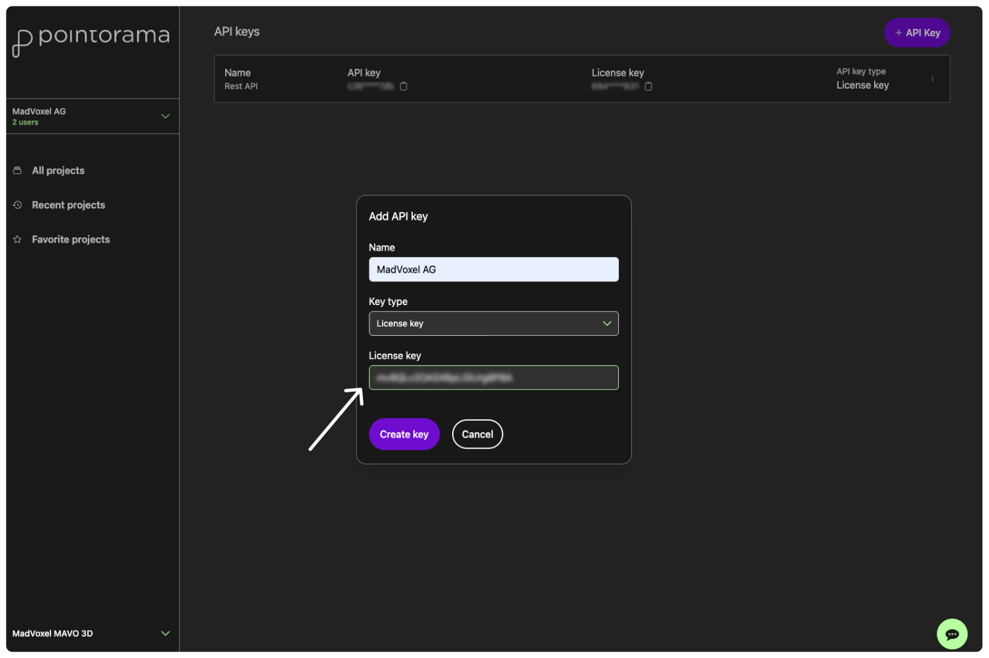Screen dimensions: 989x658
Task: Copy the Rest API license key
Action: [648, 87]
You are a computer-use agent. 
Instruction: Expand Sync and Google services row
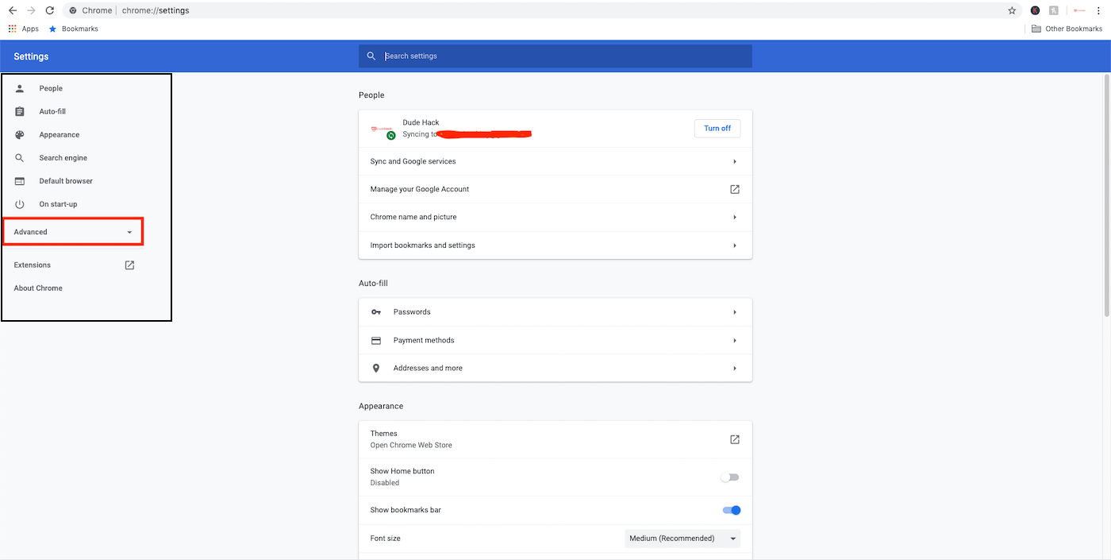[x=555, y=161]
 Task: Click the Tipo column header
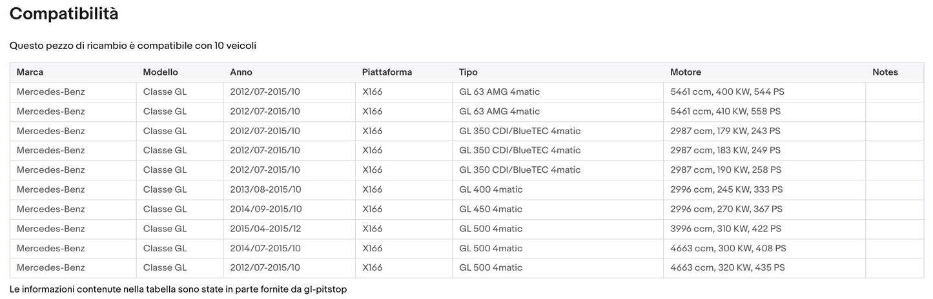468,72
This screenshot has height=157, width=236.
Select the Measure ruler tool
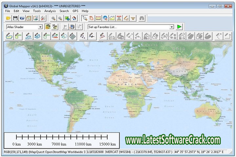98,18
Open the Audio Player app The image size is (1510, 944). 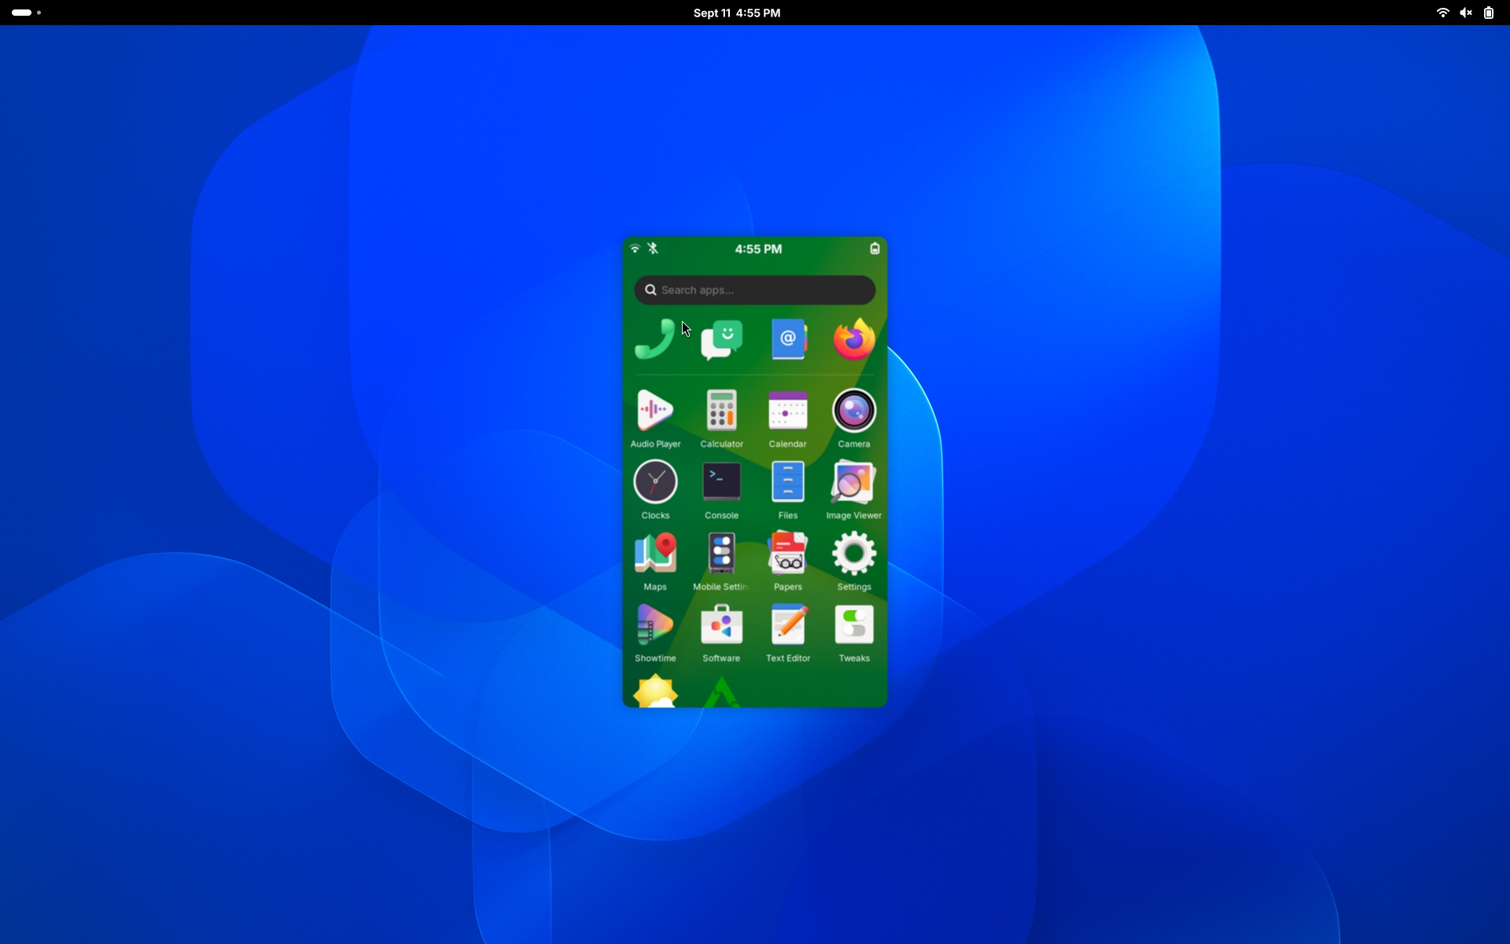(x=655, y=411)
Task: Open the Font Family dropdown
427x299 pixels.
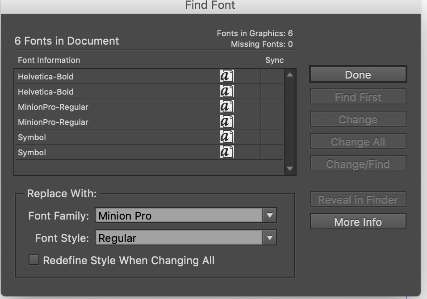Action: click(x=269, y=215)
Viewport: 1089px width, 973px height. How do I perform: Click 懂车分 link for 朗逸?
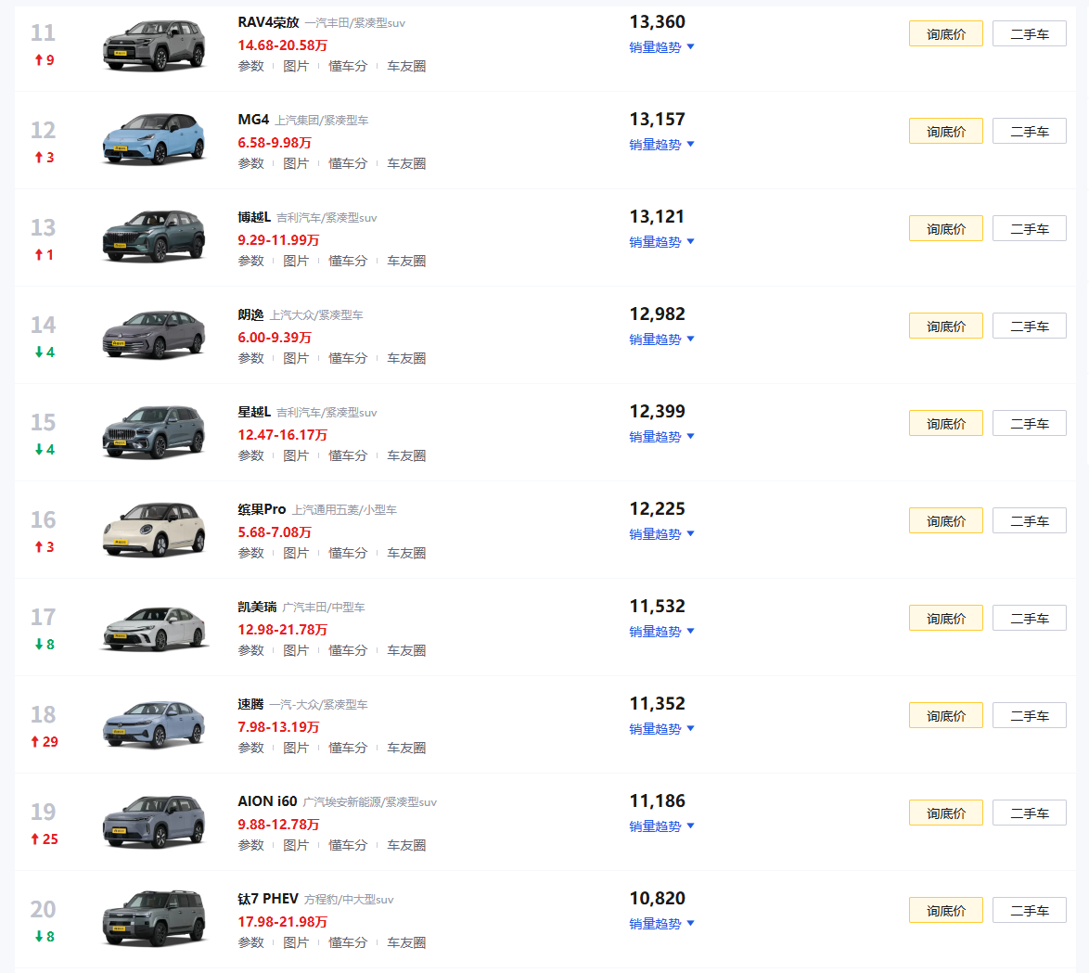(x=347, y=358)
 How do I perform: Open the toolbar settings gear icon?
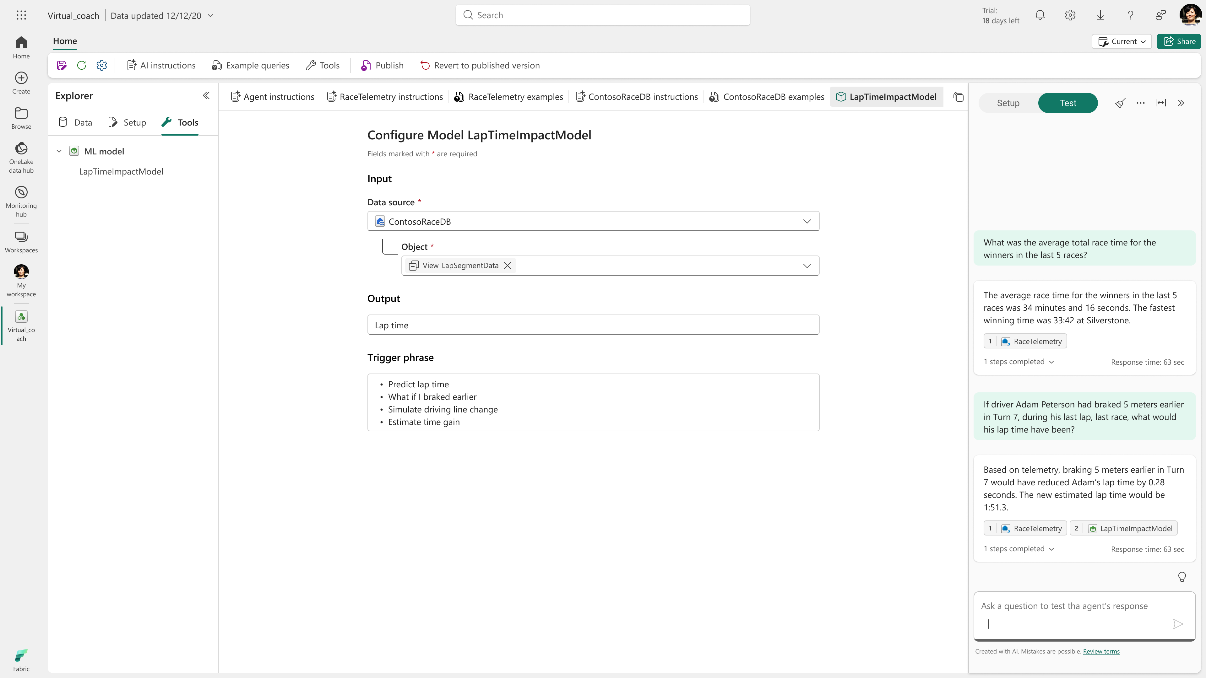102,66
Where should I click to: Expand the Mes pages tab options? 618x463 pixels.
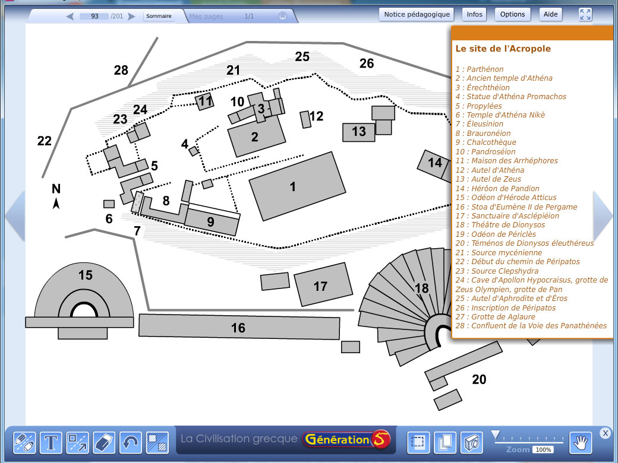tap(283, 17)
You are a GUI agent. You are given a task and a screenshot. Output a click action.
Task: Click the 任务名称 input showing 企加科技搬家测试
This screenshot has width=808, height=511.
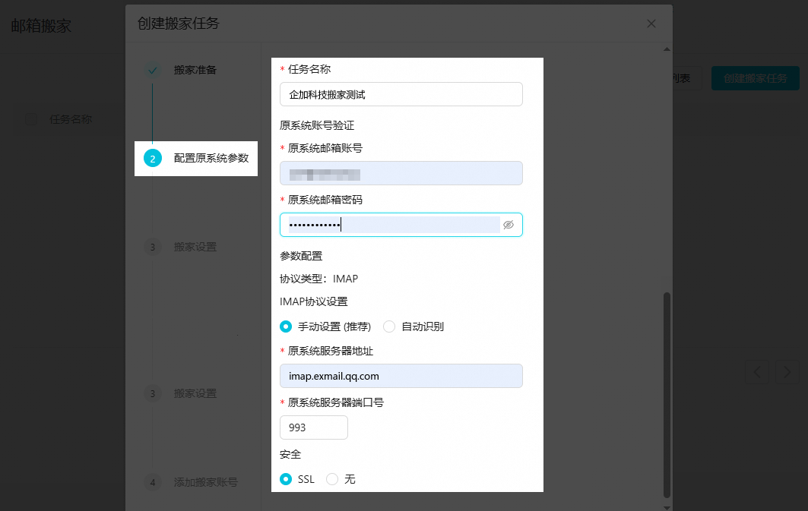[401, 94]
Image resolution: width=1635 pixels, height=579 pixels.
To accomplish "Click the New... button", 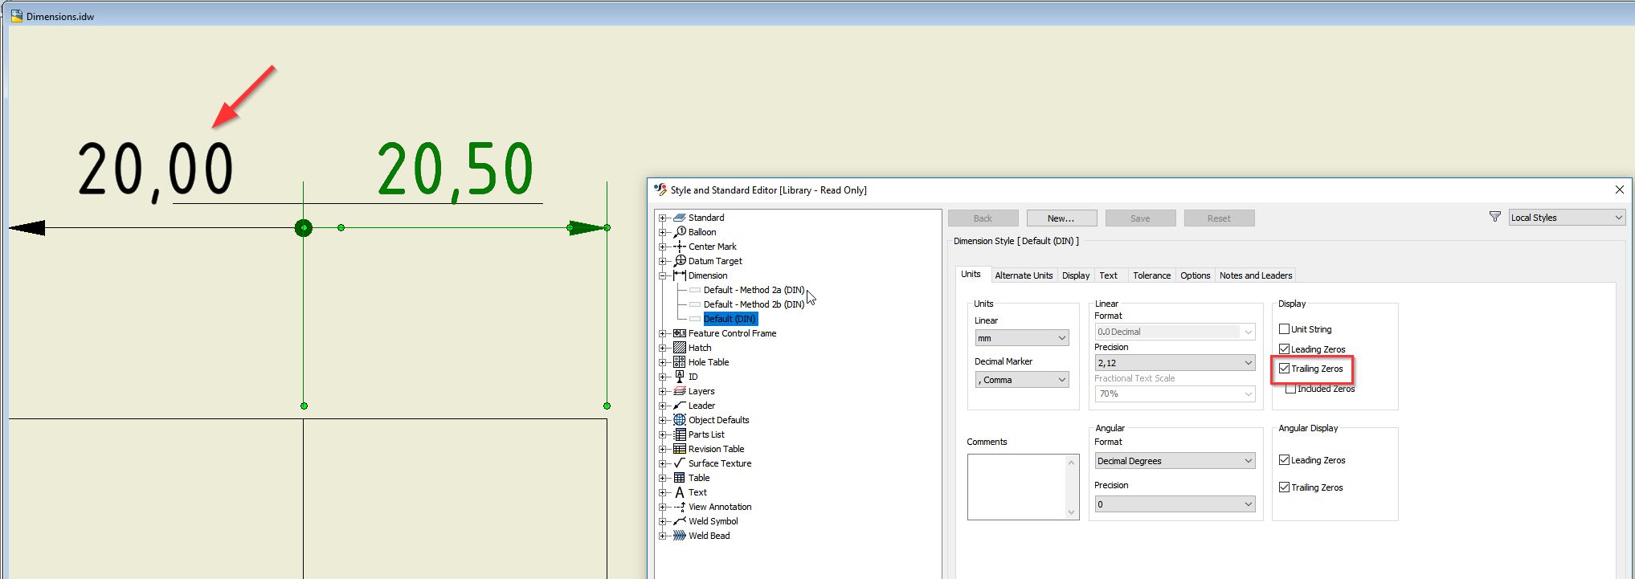I will point(1061,218).
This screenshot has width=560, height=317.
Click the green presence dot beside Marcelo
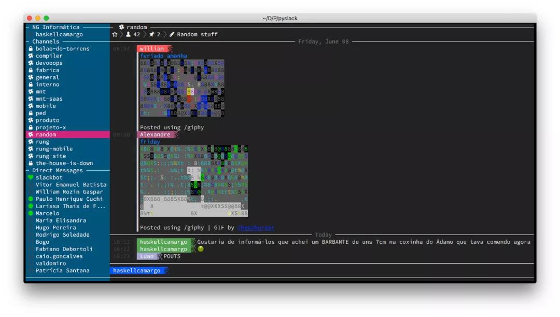tap(31, 213)
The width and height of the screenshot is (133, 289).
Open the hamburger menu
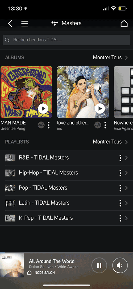24,24
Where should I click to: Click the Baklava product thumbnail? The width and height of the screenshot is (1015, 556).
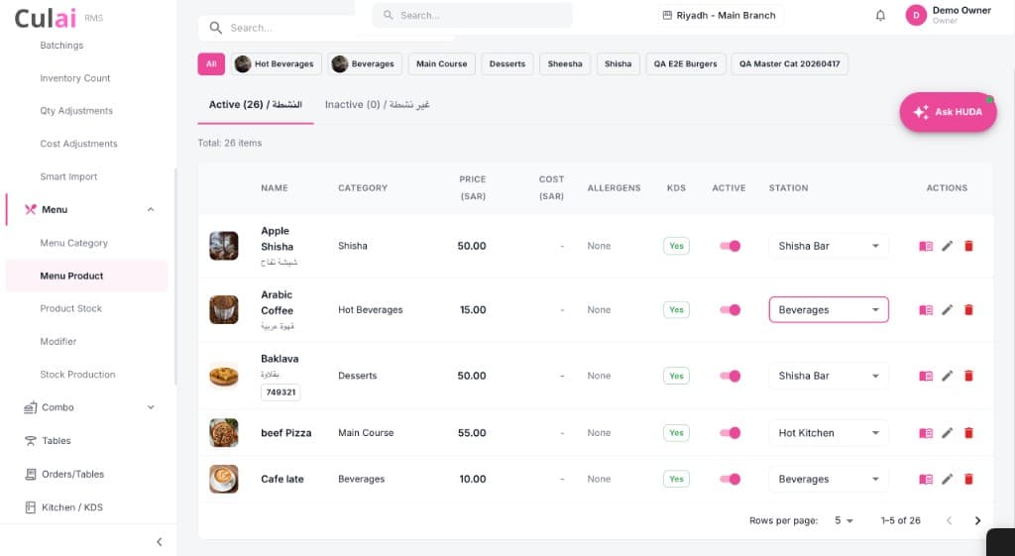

+-------+

# [WRITTEN PROBLEM]
Report every line of the material above that contains the string "perform". Matches must agree in case.

# [FULL ANSWER]
Viewport: 1089px width, 973px height. How do I perform: Click 懂车分 link for 朗逸?
 How do I perform: Open the toolbar settings gear icon?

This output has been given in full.